TO DO → Copy out the lines starting at the one that contains "Viewport: 1727px width, 947px height." and ending at the one that contains "Refresh status icon", reproducing them without any change.

##### SOURCE DATA

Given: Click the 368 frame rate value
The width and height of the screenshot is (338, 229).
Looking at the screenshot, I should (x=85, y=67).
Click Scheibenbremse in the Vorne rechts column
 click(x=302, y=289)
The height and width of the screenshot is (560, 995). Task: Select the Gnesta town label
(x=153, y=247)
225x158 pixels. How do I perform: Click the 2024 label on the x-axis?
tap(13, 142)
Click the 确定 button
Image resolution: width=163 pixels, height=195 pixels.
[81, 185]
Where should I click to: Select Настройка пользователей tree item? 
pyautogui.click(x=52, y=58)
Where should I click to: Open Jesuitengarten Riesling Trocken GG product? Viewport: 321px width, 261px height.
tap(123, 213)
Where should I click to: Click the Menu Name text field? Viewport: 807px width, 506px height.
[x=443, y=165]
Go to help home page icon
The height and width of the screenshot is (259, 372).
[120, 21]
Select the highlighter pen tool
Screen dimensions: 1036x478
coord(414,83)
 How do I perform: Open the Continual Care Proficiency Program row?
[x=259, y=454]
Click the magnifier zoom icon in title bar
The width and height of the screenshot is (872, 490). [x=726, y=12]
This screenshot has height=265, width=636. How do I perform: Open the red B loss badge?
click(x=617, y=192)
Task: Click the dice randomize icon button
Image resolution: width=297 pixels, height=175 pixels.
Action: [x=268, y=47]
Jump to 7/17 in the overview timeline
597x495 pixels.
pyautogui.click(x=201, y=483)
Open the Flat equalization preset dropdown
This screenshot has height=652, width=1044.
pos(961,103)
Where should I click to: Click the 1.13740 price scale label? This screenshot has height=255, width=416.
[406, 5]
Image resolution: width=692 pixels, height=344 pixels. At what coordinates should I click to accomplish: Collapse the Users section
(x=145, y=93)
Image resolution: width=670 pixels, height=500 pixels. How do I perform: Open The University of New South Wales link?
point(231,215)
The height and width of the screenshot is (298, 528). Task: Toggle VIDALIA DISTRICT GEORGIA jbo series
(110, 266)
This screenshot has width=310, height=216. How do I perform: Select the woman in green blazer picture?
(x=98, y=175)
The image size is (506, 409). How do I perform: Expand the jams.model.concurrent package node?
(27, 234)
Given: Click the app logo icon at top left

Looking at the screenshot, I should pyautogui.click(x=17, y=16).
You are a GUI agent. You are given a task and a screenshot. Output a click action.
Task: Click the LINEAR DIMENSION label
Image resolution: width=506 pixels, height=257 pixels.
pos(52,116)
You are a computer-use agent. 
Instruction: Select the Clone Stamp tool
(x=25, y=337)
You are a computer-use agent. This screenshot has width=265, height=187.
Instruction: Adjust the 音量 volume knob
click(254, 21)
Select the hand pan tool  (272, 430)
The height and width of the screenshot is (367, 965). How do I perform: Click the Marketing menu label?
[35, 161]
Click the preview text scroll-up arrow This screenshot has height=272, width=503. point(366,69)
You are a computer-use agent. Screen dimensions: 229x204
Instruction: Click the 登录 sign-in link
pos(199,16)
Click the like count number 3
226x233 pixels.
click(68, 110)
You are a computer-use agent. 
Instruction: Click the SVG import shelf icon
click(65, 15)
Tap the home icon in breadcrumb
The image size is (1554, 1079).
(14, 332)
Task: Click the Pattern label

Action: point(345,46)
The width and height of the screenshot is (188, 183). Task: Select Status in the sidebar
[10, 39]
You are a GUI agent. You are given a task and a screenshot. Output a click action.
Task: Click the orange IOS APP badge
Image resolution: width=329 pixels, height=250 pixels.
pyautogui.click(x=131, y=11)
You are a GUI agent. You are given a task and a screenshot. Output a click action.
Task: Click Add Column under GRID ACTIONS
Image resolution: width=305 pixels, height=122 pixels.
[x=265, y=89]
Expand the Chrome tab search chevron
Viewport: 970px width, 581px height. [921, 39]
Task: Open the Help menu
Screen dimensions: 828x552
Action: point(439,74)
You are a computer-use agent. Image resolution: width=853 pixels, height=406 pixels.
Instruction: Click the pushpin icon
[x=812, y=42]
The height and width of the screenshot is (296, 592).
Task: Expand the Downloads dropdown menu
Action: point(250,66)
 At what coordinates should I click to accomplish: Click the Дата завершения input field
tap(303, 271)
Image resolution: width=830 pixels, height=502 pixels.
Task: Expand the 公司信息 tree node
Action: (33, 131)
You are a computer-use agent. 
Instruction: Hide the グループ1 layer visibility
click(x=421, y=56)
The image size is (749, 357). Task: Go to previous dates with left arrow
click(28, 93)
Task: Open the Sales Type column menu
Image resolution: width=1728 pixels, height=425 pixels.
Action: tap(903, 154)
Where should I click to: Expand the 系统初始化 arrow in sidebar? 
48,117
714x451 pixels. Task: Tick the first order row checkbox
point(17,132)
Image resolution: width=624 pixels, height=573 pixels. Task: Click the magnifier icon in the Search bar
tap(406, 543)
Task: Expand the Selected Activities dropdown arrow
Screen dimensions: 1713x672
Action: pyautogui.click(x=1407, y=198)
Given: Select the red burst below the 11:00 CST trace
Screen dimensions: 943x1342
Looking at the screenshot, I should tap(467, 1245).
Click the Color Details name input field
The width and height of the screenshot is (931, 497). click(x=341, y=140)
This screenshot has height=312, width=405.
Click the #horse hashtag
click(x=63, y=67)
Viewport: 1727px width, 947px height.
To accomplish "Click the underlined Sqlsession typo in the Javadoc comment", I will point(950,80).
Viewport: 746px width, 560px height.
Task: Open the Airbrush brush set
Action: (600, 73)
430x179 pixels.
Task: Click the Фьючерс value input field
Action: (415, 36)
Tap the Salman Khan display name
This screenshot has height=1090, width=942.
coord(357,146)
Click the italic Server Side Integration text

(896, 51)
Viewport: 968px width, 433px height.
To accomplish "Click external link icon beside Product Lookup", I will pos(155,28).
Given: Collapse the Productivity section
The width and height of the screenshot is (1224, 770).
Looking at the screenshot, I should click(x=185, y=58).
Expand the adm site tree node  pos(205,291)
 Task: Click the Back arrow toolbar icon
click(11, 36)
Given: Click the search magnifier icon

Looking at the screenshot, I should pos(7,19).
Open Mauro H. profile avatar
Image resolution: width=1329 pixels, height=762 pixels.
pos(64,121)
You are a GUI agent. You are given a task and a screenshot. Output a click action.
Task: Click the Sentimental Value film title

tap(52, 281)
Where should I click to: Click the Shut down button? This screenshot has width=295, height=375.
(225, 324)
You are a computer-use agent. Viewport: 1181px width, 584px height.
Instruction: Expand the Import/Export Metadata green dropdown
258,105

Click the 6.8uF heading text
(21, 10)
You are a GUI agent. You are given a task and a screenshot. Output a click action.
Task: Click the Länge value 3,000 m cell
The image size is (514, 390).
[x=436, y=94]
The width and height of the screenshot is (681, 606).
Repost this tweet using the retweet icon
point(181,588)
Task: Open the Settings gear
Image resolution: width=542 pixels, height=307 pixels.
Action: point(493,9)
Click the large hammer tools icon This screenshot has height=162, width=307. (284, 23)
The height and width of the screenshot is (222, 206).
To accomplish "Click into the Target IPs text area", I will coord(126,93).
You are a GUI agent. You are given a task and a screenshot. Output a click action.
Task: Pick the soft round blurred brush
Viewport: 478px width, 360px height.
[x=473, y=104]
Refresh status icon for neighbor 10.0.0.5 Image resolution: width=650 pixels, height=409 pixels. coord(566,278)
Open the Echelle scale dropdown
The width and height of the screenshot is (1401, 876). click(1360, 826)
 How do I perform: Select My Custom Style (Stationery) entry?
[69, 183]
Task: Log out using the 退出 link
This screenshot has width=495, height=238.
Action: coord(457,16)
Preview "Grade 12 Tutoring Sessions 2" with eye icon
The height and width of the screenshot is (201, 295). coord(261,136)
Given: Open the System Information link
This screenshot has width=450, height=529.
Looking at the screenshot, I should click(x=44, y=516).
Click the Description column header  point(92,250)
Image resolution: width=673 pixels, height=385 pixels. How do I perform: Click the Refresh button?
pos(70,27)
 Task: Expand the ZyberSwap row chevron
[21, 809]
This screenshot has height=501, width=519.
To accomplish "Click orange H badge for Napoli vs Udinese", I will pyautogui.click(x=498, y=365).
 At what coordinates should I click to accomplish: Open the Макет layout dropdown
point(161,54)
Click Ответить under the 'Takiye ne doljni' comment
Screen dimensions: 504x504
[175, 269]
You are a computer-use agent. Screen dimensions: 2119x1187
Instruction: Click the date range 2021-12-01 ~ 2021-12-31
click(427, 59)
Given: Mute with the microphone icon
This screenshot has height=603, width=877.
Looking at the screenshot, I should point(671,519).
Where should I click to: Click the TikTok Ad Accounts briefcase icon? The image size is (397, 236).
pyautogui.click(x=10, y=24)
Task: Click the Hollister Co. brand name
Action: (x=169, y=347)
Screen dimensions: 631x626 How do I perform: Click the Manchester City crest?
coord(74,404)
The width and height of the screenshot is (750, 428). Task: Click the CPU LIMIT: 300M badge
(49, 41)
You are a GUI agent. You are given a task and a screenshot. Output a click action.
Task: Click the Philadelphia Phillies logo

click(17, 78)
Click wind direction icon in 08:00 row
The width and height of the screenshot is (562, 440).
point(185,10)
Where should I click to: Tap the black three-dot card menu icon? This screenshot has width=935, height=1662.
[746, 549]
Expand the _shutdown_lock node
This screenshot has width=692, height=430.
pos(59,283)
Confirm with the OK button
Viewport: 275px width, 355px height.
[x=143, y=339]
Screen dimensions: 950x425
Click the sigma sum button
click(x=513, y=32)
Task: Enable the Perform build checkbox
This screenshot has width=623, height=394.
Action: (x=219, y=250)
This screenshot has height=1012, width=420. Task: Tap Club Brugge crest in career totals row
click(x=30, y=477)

##########

REPLY TO THE TASK →
Viewport: 1727px width, 947px height.
To accomplish "Click the underlined Sqlsession typo in the Javadoc comment", I will point(950,80).
Viewport: 746px width, 560px height.
Task: Open the Airbrush brush set
Action: (600, 73)
430x179 pixels.
Task: Click the Фьючерс value input field
Action: (415, 36)
Tap the Salman Khan display name
This screenshot has height=1090, width=942.
coord(357,146)
Click the italic Server Side Integration text

(896, 51)
Viewport: 968px width, 433px height.
To accomplish "Click external link icon beside Product Lookup", I will pos(155,28).
Given: Collapse the Productivity section
The width and height of the screenshot is (1224, 770).
Looking at the screenshot, I should click(x=185, y=58).
Expand the adm site tree node  pos(205,291)
 Task: Click the Back arrow toolbar icon
click(11, 36)
Given: Click the search magnifier icon

Looking at the screenshot, I should pos(7,19).
Open Mauro H. profile avatar
Image resolution: width=1329 pixels, height=762 pixels.
pos(64,121)
You are a GUI agent. You are given a task and a screenshot. Output a click action.
Task: Click the Sentimental Value film title

tap(52, 281)
Where should I click to: Click the Shut down button? This screenshot has width=295, height=375.
(225, 324)
You are a computer-use agent. Viewport: 1181px width, 584px height.
Instruction: Expand the Import/Export Metadata green dropdown
258,105

Click the 6.8uF heading text
(21, 10)
You are a GUI agent. You are given a task and a screenshot. Output a click action.
Task: Click the Länge value 3,000 m cell
The image size is (514, 390).
[x=436, y=94]
The width and height of the screenshot is (681, 606).
Repost this tweet using the retweet icon
point(181,588)
Task: Open the Settings gear
Image resolution: width=542 pixels, height=307 pixels.
Action: point(493,9)
Click the large hammer tools icon This screenshot has height=162, width=307. (284, 23)
The height and width of the screenshot is (222, 206).
To accomplish "Click into the Target IPs text area", I will coord(126,93).
You are a GUI agent. You are given a task and a screenshot. Output a click action.
Task: Pick the soft round blurred brush
Viewport: 478px width, 360px height.
[x=473, y=104]
Refresh status icon for neighbor 10.0.0.5 Image resolution: width=650 pixels, height=409 pixels. coord(566,278)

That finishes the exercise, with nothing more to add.